### Aim
Echo back the listing from the line containing "The image size is (800, 600)." through the line containing "Action: pyautogui.click(x=326, y=55)", both lines included, leaving out the pictures.

### Given records
## Start

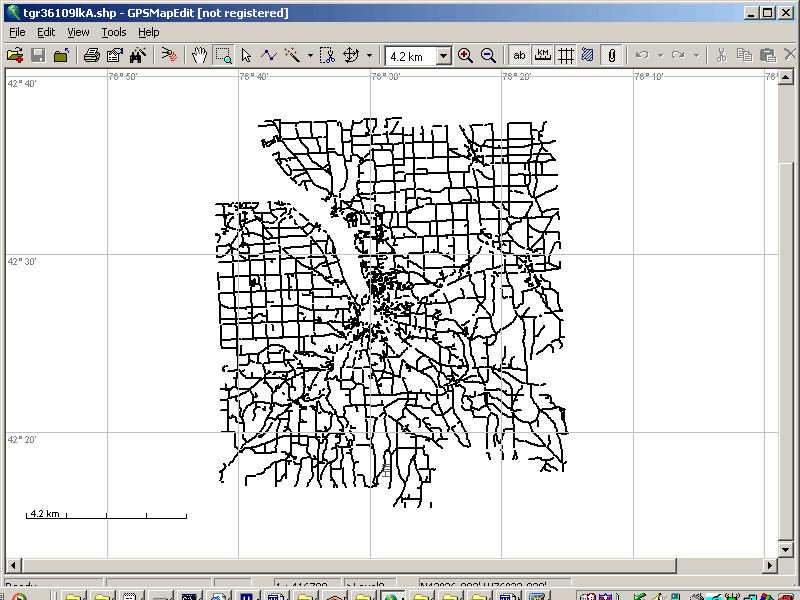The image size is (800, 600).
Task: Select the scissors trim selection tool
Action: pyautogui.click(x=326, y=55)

## End
## Start

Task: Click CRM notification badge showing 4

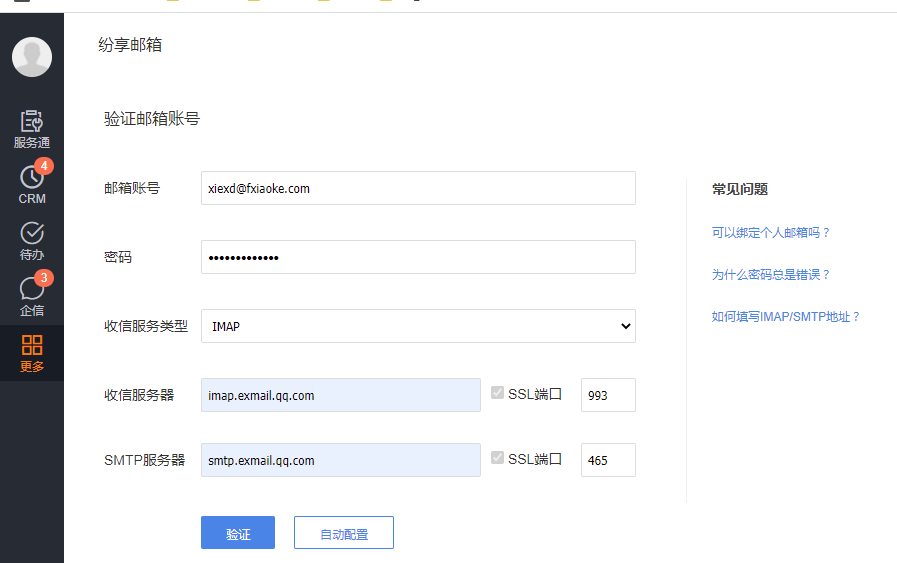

## End
## Start

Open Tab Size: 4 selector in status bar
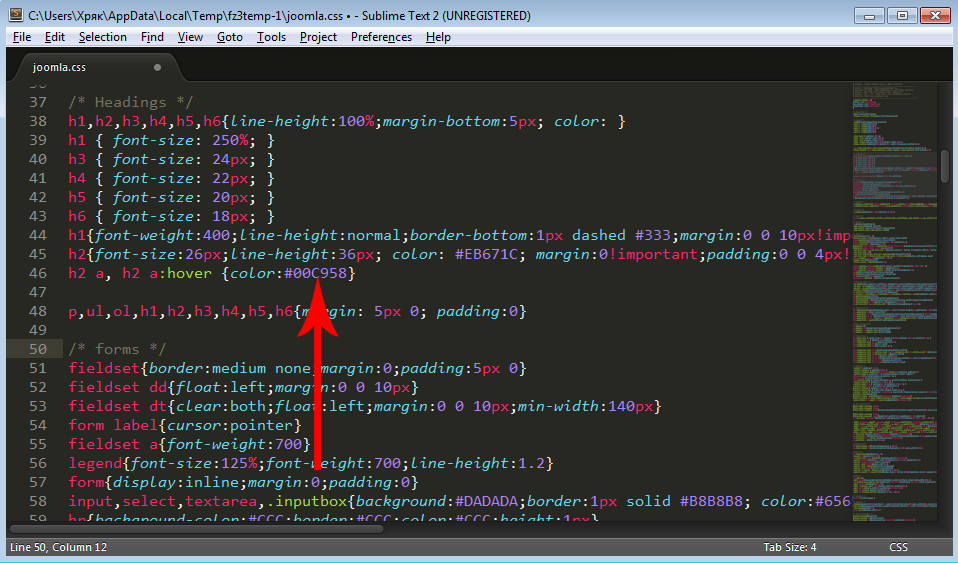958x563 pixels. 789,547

## End

### Reply
The image size is (800, 600).
Task: Select the scissors trim selection tool
Action: pyautogui.click(x=326, y=55)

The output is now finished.